To resolve this issue

Set the platform target property to 'X86' for your VB or C# projects that have references to COM components.

For C# Projects:

Right click the project in the solution explorer and open 'properties'
Choose the Build tab
Set the Platform Target property to 'X86'
For VB Projects:

Right click the project in the solution explorer and open 'properties'
Choose the Compile tab
Press the Advanced Compile Options… button
Set the Target CPU property to 'X86'
Express Edition:

The VB and C# Express products to not expose the Target property inside the development environment. You will need to carefully modify the project file using a text or XML editor.
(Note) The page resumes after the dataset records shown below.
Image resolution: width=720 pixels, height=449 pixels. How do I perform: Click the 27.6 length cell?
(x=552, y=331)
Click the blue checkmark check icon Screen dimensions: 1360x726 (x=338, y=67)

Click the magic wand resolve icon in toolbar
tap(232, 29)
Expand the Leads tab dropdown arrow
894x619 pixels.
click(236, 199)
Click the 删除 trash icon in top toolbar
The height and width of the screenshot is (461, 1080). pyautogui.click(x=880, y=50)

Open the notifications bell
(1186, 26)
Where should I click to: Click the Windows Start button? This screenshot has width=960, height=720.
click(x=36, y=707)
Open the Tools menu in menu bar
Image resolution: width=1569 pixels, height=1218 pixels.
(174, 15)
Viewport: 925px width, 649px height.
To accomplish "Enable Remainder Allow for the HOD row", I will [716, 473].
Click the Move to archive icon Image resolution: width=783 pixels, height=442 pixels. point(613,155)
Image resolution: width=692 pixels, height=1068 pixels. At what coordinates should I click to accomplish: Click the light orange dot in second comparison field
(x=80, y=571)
Close the project and/or solution
Select Open File from the File menu
Navigate to the project directory, and highlight the project file
Press the Open button, the project file should open in the XML editor
Locate the first <PropertyGroup> section and add the following line: <PlatformTarget>x86</PlatformTarget>

Save the project file
Reopen the project and/or solution using Open Project/Solution from the File menu
Continue with development, debugging, and testing
Alternatively, if the application is targeted to 64-bit platforms, you can ensure that the COM controls added to the application have 64-bit equivalents on the development and deployment computers.

--

I really wish there was an easier way to upgrade programs to 64-bit since vendors are now only selling 64-Bit Processors yet you cannot fully utilize the power unless your running a 64-Bit version of that process. By the time everyone is caught up to 64-Bit i'm almost positive there will be a 128-bit processor available.